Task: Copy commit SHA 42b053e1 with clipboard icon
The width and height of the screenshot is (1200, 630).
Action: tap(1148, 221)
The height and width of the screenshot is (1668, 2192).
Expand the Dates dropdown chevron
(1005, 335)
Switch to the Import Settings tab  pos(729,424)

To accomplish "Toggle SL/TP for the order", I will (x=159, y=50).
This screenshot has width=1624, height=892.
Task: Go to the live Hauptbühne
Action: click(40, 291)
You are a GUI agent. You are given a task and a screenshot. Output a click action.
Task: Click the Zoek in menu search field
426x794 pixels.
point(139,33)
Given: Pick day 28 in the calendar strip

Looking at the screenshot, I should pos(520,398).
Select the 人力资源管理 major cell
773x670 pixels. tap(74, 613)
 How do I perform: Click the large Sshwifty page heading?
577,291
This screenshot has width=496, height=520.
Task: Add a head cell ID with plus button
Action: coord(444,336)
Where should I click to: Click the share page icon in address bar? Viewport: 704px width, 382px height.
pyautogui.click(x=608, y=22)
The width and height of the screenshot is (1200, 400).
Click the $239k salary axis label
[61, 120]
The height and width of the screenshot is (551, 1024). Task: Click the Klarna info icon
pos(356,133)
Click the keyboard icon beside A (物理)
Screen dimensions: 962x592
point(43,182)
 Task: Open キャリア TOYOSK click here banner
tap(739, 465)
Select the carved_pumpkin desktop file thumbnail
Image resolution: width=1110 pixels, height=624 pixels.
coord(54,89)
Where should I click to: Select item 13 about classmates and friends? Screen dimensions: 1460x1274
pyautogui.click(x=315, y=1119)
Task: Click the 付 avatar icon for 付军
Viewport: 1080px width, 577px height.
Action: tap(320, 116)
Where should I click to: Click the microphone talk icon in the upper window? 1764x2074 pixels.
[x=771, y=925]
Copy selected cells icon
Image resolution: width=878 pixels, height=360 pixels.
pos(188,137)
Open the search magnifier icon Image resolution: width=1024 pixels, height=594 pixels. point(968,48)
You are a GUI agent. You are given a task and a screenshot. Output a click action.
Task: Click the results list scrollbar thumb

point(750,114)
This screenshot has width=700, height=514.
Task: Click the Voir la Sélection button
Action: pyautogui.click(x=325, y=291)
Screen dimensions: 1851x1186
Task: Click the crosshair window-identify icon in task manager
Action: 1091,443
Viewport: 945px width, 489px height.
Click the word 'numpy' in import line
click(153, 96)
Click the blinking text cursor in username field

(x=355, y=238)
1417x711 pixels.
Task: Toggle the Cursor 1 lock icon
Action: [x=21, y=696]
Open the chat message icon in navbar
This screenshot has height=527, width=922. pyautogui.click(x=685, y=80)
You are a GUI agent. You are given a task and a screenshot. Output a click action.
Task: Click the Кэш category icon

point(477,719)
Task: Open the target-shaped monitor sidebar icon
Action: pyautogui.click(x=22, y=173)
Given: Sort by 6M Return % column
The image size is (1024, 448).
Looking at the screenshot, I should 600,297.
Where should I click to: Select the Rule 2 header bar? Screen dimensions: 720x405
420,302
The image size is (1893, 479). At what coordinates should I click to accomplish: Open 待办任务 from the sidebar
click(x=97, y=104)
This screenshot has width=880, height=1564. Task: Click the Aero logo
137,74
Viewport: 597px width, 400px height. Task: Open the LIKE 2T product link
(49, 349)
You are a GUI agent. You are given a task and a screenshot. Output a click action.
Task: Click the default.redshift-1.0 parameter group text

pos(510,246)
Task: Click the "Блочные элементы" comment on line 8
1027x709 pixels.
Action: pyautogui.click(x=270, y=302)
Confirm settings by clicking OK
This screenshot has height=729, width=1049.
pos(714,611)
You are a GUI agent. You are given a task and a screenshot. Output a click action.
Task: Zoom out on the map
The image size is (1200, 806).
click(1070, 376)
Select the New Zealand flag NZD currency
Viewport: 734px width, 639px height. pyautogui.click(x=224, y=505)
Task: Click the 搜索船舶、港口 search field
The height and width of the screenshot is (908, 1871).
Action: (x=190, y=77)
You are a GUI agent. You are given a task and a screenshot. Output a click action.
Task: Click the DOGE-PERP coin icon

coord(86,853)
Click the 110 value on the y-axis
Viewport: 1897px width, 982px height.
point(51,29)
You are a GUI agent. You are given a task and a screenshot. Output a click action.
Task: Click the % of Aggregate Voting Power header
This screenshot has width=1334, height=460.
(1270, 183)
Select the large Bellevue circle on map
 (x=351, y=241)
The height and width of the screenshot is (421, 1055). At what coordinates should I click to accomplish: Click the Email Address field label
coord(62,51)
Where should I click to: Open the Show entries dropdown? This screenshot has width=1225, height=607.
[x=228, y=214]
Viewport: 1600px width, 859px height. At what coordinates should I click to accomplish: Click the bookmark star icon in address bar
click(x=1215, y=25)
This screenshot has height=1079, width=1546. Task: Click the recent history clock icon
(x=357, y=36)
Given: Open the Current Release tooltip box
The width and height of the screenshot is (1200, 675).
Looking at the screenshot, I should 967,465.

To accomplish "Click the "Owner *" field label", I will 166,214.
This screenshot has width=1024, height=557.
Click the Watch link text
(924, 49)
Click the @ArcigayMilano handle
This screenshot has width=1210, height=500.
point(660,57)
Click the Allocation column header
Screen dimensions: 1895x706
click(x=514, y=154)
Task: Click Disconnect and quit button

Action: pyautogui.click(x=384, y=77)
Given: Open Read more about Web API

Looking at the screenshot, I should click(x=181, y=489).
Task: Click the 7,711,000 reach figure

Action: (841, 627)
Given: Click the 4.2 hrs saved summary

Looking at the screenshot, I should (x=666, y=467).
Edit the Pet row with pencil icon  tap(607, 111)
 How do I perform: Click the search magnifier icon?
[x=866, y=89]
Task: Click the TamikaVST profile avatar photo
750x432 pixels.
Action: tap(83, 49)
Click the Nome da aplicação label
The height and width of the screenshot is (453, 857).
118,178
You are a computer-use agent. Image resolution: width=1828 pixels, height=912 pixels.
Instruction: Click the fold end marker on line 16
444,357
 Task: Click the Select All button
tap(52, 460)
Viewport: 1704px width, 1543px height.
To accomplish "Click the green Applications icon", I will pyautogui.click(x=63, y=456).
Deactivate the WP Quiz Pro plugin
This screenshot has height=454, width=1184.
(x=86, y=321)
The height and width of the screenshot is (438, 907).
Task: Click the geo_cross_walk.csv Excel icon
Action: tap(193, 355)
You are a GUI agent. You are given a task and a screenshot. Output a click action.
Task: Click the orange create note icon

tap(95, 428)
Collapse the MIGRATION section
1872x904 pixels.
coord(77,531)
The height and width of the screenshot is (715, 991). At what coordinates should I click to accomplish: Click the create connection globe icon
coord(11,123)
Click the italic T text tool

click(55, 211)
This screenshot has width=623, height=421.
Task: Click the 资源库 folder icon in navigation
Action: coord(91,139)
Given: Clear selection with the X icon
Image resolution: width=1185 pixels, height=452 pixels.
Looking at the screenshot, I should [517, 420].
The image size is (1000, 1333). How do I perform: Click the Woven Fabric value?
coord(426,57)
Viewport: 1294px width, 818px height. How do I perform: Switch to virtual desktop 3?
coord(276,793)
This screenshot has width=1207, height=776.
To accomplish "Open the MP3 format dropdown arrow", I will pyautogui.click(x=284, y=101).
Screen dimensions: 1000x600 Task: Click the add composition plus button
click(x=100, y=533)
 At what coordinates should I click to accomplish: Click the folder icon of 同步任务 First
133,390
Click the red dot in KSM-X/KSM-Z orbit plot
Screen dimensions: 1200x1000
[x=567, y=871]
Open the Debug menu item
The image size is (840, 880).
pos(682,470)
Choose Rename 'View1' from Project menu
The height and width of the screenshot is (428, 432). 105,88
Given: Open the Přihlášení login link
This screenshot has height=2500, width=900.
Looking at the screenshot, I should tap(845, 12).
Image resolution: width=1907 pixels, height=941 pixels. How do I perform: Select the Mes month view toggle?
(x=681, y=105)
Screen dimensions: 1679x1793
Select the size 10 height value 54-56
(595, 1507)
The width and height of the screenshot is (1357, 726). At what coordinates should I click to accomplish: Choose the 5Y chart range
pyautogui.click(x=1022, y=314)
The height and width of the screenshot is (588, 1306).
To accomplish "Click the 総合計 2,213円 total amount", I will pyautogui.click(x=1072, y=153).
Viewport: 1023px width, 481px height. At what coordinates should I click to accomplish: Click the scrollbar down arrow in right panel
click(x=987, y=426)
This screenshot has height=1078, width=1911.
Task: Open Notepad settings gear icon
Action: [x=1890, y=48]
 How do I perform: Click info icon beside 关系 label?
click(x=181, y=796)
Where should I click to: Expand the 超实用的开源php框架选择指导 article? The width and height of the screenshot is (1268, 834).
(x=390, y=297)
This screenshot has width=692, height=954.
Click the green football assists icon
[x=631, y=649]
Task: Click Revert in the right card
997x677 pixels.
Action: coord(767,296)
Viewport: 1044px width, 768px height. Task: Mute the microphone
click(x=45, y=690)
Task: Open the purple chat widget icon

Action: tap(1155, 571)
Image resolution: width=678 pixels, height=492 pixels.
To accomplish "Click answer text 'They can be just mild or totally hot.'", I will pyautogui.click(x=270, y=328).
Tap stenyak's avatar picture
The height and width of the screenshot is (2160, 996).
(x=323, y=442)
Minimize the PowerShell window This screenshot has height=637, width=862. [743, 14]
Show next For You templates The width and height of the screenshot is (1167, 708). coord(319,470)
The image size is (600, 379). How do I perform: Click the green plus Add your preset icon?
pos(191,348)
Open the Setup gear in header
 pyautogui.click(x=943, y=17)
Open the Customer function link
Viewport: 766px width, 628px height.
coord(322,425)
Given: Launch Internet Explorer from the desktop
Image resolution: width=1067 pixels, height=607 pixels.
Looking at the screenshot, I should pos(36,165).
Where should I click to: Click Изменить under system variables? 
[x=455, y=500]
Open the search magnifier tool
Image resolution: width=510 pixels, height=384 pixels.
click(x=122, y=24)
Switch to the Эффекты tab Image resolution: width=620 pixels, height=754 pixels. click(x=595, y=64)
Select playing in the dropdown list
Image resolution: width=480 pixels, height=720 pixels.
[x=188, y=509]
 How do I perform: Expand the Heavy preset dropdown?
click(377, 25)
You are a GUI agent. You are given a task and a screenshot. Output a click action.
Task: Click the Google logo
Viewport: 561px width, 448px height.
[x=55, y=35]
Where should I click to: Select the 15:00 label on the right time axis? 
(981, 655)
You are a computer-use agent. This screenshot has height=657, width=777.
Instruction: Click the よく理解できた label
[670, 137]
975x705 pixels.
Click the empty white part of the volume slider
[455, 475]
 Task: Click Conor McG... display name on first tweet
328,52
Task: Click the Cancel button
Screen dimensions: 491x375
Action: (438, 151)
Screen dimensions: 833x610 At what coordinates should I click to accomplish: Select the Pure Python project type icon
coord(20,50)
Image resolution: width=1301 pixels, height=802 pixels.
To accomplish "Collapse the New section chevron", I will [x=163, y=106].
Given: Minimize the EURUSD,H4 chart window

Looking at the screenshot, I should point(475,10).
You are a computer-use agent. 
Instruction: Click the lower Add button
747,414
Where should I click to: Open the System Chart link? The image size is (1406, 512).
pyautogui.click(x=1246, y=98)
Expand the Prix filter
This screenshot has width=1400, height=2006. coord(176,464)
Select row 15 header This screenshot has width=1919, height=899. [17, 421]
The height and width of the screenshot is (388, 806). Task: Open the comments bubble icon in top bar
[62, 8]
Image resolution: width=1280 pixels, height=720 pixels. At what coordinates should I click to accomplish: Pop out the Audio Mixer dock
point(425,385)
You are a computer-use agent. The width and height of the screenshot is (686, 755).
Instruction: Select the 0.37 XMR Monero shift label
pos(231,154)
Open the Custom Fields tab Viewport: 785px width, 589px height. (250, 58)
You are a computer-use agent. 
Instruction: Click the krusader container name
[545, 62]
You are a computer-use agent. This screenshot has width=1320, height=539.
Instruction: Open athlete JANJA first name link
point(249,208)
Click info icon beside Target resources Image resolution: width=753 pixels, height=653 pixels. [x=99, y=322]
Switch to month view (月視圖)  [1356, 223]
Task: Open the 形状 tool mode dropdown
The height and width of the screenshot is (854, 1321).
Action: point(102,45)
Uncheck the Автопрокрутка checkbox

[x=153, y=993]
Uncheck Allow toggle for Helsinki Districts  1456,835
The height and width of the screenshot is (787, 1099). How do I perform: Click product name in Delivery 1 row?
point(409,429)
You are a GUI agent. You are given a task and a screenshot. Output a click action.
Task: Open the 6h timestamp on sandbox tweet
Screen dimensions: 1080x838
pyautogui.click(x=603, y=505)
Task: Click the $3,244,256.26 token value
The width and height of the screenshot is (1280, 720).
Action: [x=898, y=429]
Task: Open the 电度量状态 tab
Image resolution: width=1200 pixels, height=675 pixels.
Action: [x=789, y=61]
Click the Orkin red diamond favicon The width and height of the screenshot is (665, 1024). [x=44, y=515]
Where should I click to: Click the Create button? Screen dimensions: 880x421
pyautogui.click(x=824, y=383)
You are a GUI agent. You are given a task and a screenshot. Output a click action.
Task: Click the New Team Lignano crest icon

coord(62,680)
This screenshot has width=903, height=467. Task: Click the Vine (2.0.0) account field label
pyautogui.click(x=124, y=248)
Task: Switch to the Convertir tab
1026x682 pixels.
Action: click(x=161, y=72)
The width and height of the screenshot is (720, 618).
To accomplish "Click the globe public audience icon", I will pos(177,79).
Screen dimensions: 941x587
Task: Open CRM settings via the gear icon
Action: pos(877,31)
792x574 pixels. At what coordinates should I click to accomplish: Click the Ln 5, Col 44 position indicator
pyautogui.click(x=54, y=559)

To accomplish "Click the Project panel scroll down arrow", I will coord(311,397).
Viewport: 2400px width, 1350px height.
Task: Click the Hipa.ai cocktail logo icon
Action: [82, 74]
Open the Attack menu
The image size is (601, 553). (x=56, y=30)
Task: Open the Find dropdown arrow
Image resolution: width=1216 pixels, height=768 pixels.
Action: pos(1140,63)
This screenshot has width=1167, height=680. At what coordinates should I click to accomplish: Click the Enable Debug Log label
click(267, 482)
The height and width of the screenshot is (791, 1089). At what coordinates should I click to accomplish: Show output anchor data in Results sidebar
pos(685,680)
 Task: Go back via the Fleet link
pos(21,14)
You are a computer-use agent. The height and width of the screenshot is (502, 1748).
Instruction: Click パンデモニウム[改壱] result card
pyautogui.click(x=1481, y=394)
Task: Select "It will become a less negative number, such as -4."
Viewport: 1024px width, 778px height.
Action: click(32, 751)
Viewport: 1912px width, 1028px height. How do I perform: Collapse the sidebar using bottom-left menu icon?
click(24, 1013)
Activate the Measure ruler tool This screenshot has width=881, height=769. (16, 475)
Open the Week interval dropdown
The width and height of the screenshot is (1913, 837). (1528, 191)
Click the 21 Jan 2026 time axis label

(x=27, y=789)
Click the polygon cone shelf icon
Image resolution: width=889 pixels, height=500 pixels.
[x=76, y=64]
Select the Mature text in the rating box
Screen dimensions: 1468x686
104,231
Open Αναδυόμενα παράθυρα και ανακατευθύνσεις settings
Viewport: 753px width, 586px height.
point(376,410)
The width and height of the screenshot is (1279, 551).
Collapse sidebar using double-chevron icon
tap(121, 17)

**PROBLEM DESCRIPTION**:
Looking at the data above, write out exactly the lines that start at the one containing "Instruction: Click the krusader" and end at the one containing "Task: Open the 电度量状态 tab"; include both and nothing beyond.

**RESPONSE AREA**:
Instruction: Click the krusader container name
[545, 62]
You are a computer-use agent. This screenshot has width=1320, height=539.
Instruction: Open athlete JANJA first name link
point(249,208)
Click info icon beside Target resources Image resolution: width=753 pixels, height=653 pixels. [x=99, y=322]
Switch to month view (月視圖)  [1356, 223]
Task: Open the 形状 tool mode dropdown
The height and width of the screenshot is (854, 1321).
Action: point(102,45)
Uncheck the Автопрокрутка checkbox

[x=153, y=993]
Uncheck Allow toggle for Helsinki Districts  1456,835
The height and width of the screenshot is (787, 1099). How do I perform: Click product name in Delivery 1 row?
point(409,429)
You are a GUI agent. You are given a task and a screenshot. Output a click action.
Task: Open the 6h timestamp on sandbox tweet
Screen dimensions: 1080x838
pyautogui.click(x=603, y=505)
Task: Click the $3,244,256.26 token value
The width and height of the screenshot is (1280, 720).
Action: [x=898, y=429]
Task: Open the 电度量状态 tab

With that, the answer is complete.